Le lit de la rivière Mistigougèche, photo courtoisie de l'organisation
La galerie d’art Mouvement Desjardins de l’UQAR s’est transformé depuis le début de ce mois de mars en un laboratoire de création écologique avec l’artiste Katia Grenier.
Elle y installe la troisième édition de son projet évolutif intitulé « La ZAD de ce qui est précieux ».
« ZAD est l’acronyme de l’expression “zone à défendre”, un néologisme qui désigne un rassemblement de citoyennes et citoyens qui cherchent à défendre un territoire fragile de certains projets de développements urbains » mentionne Mme Grenier dans un communiqué.
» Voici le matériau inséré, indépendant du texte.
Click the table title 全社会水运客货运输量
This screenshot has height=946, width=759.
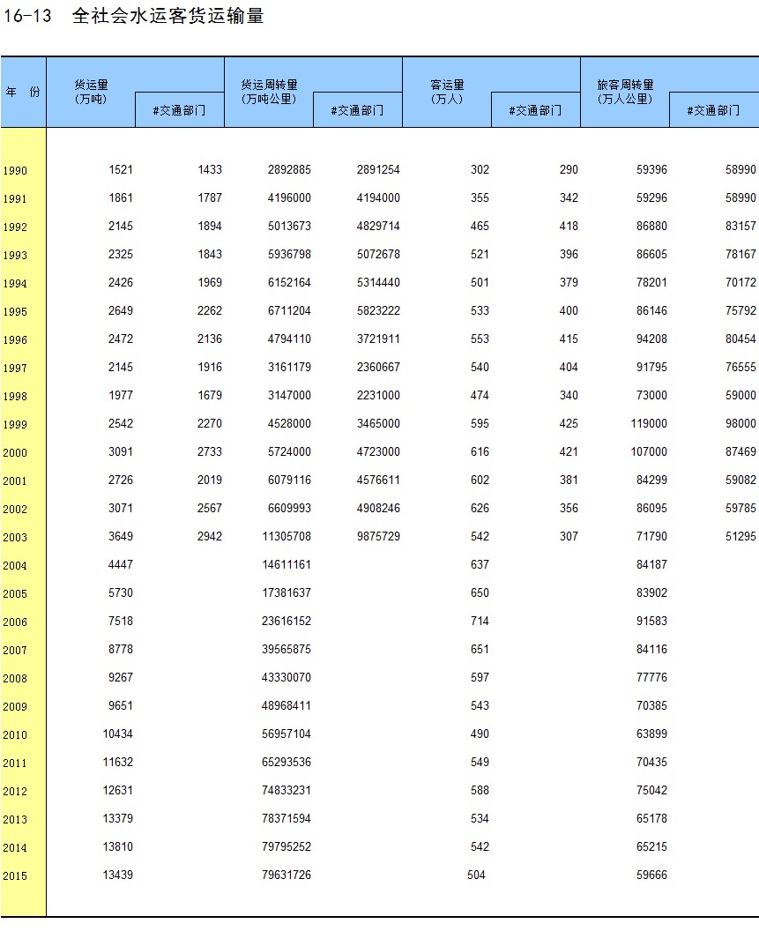coord(167,16)
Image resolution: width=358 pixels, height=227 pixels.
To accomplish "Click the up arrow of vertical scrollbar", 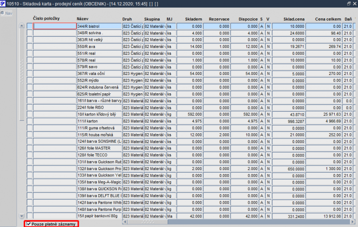I will (21, 26).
Elle explique avoir emprunté cette expression pour développer un projet de création d’une zone à défendre conceptuelle. Celui de « cueillir et protéger ce qui est précieux pour nous dans notre monde en grande transformation ».
Loin d'une exposition statique, donc, ce qui se passe actuellement à la galerie d’art Mouvement Desjardins de l’UQAR, est une résidence ouverte où le public est invité à participer directement à l’œuvre.
Liberté des rivières
Cette année, l’exposition est dédiée à l’espace de liberté des rivières et Katia Grenier y explore l'hydromorphogéologie en s'intéressant à l'espace naturel dont une rivière a besoin pour bouger, déborder et vivre au fil des saisons.
Du dessin à la photographie, en passant par de la performance tout est là pour illustrer ce mouvement vital avec trois rendez-vous à la clé, à suivre durant le mois de mars.
D’abord, une causerie scientifique et artistique pour réunir des géographes et l’artiste et discuter de la dynamique des cours d'eau. Le rendez-vous est prévu pour le mercredi 18 mars. Cette journée sera suivi le lendemain par la création d’une marionnette géante représentant une rivière animée par le collectif « Les faiseuses de vagues ». Puis le jeudi 26 mars, il est prévu une séance immersive de Shinrin Yoku (bain de forêt) qui permettra aux visiteurs de se reconnecter physiquement à la nature.
L’exposition est accessible gratuitement tous les jours, de 9h à 21h, jusqu’au 31 mars à l’UQAR.